Selected excerpt Block Start
From OHC

June 6, 2022

FOR IMMEDIATE RELEASE
Contact: Joanie Manzo
Director, Marketing & Physician Services
513-751-2145 x20143
joan.manzo@usoncology.com

How many of us have felt a suspicious lump or discovered a new lesion or pain and immediately had a sinking feeling that something was wrong? We might try to convince ourselves that it will go away, but our bodies may be alerting us that something isn’t right. Jacqueline Evans has been there, and the lump she discovered turned out to be breast cancer. Her faith, positive attitude, and the connection she developed with her OHC doctor helped her to heal and recreate herself.

In December 2018, Jacqueline felt a lump on the edge of her breast near her arm and passed it off as a reaction to her detergent or deodorant but eventually felt it was best to schedule a mammogram. Jacqueline saw Mercy Health breast surgeon, Dr. Jacquelyn Palmer, who performed a biopsy on the suspicious lump and diagnosed Jacqueline with breast cancer. She quickly referred her to OHC medical oncologist and hematologist, Prasad R. Kudalkar, MD.

“Your first impression is a big impression,” said Jacqueline as she recalled meeting Dr. Kudalkar. “During my first visit, he asked me about what I was expecting from his care, and I said, ‘to be healed.’ Dr. Kudalkar said, ‘O.K.’ and never had a doubt.”

“Jacqueline had stage 2 triple-negative breast cancer, but I was optimistic about her prognosis as she was in good health and exercised,” said Dr. Kudalkar. “I knew she could tolerate her treatment.” Triple-negative means that the breast cancer does not have any of the receptors—the hormone estrogen, the hormone progesterone, or the protein human epidermal growth factor (HER2)—commonly found in breast cancer. “Her tumor was 22 millimeters in size, so I recommended chemotherapy to shrink the mass prior to surgery,” said Dr. Kudalkar.

Jacqueline, who recently turned 60, resides in Fairfield with her husband, twin daughters, and mother. In February 2019, she began IV (intravenous) chemotherapy at OHC’s Fairfield office. That July, she had surgery, a partial mastectomy, to remove what remained of the cancer, which was followed by a six-month course of oral chemotherapy.

Interestingly, Jacqueline does have a strong history of breast cancer on both the maternal and paternal sides of her family. Making sure there was not a genetic component, Jacqueline obtained genetic testing through OHC’s Genetic Risk Evaluation and Testing (GREAT) program which revealed no genetic mutation for breast cancer.
Selected excerpt Block End
Supplied records Block Start
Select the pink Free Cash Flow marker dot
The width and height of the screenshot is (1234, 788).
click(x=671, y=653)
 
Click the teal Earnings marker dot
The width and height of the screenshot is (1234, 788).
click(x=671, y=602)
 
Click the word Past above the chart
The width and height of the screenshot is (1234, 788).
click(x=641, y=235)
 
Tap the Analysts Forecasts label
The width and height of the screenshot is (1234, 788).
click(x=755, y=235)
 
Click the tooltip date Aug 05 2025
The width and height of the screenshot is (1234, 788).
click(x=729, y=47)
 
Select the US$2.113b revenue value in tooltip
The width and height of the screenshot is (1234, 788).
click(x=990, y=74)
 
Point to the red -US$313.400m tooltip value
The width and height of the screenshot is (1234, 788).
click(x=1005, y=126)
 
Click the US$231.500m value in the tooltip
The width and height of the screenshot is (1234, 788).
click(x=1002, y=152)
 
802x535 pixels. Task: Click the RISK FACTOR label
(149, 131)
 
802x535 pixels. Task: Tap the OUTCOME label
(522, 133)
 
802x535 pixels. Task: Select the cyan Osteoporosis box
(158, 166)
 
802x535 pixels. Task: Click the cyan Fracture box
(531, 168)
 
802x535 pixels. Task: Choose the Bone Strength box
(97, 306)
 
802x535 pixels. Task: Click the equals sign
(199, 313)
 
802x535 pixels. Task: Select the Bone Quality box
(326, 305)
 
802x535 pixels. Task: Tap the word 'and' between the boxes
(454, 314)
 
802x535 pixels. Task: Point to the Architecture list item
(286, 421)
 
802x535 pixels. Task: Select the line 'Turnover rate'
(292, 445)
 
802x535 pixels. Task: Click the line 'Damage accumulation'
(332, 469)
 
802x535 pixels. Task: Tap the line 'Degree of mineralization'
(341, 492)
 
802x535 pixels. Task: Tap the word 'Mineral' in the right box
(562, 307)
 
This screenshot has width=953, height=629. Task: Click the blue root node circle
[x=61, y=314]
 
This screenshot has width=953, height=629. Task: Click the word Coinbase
Supplied records Block End
Please pick up the OHC release about Jacqueline Evans and her breast cancer treatment, continuing from its final sentence.

■ Answer space ■
An eternal optimist, Jacqueline only shared her diagnosis with those who uplifted or encouraged her. “You can’t allow anyone in your circle to speak negatively to you,” advised Jacqueline. “It can take a community to care for you and I was surrounded by so many who helped me when I was down.” Dr. Kudalkar was Jacqueline’s biggest cheerleader. “He made me feel like I was a person and always told me that I could get through this—that my care team would handle all of my concerns,” said Jacqueline. “He’s so mild-mannered. I don’t think he can get upset!”

It might have been Jacqueline’s chocolate turtles that kept Dr. Kudalkar in good spirits. Jacqueline’s way of regularly showing her appreciation was giving him those delectable clusters of pecans and caramel dipped in chocolate, a sweet treat he had never tasted.

Following surgery, all of Jacqueline’s annual mammograms have been clear, including her most recent screening in April. “I cried happy tears,” said Jacqueline. She will continue to see Dr. Kudalkar every three months.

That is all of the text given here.